# Exercise
Below is a listing from which only part is wanted; return exactly the lines from the one with "The image size is (344, 145)." up to and including the one with "You are a computer-use agent. This".

# Source records
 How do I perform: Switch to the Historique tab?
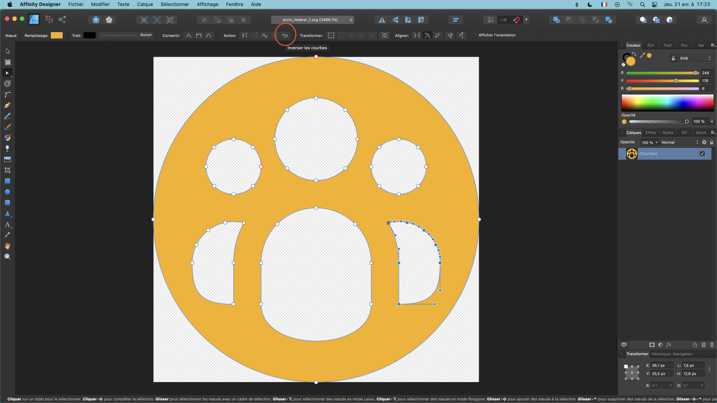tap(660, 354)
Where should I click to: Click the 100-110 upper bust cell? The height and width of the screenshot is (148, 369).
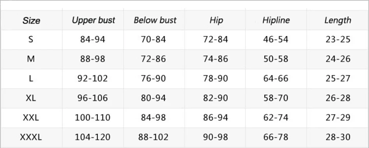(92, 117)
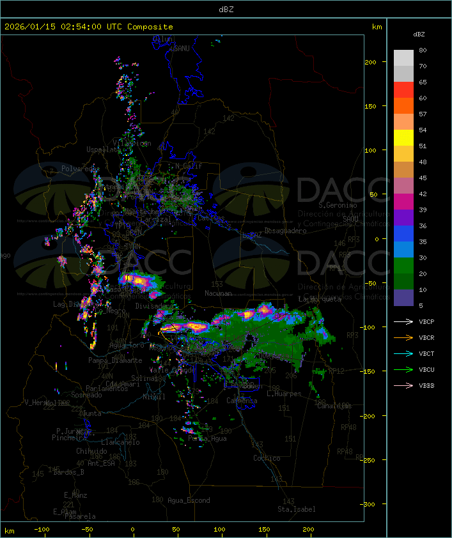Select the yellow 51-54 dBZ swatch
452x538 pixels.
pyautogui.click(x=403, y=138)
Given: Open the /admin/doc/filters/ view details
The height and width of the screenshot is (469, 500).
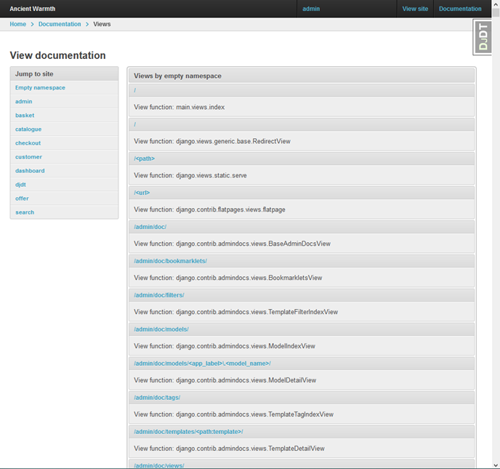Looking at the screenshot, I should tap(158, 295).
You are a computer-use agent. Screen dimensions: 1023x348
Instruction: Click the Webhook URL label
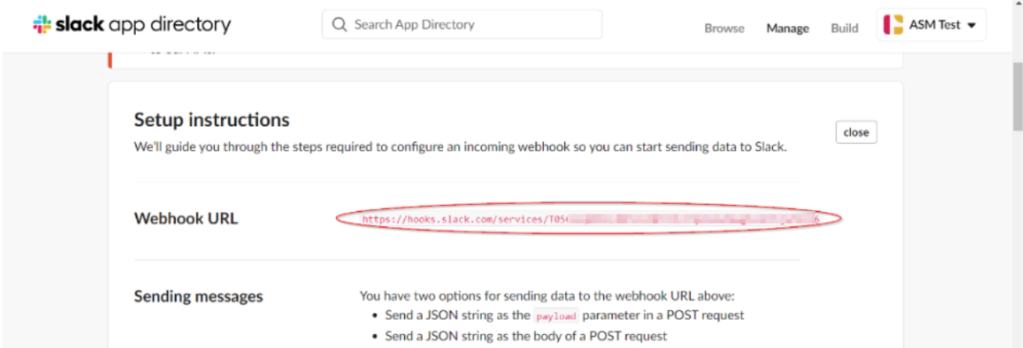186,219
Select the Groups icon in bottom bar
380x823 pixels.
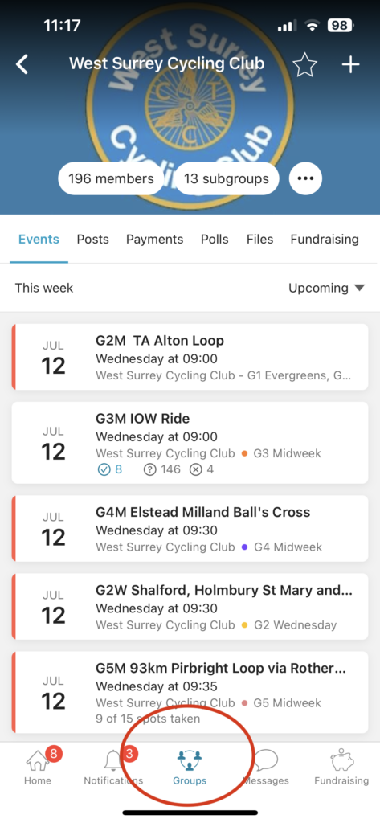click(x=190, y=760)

...

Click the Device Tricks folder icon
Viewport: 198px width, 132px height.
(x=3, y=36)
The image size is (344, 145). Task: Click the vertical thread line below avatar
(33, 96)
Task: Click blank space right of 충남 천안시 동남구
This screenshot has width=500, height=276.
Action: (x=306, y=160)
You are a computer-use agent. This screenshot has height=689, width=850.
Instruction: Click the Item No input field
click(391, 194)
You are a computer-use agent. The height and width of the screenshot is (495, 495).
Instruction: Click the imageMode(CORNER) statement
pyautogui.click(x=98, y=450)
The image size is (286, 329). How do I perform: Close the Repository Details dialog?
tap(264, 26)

# Your solution
The image size is (344, 145). Task: Click the vertical thread line below avatar
(33, 96)
Task: Click blank space right of 충남 천안시 동남구
This screenshot has width=500, height=276.
Action: (x=306, y=160)
You are a computer-use agent. This screenshot has height=689, width=850.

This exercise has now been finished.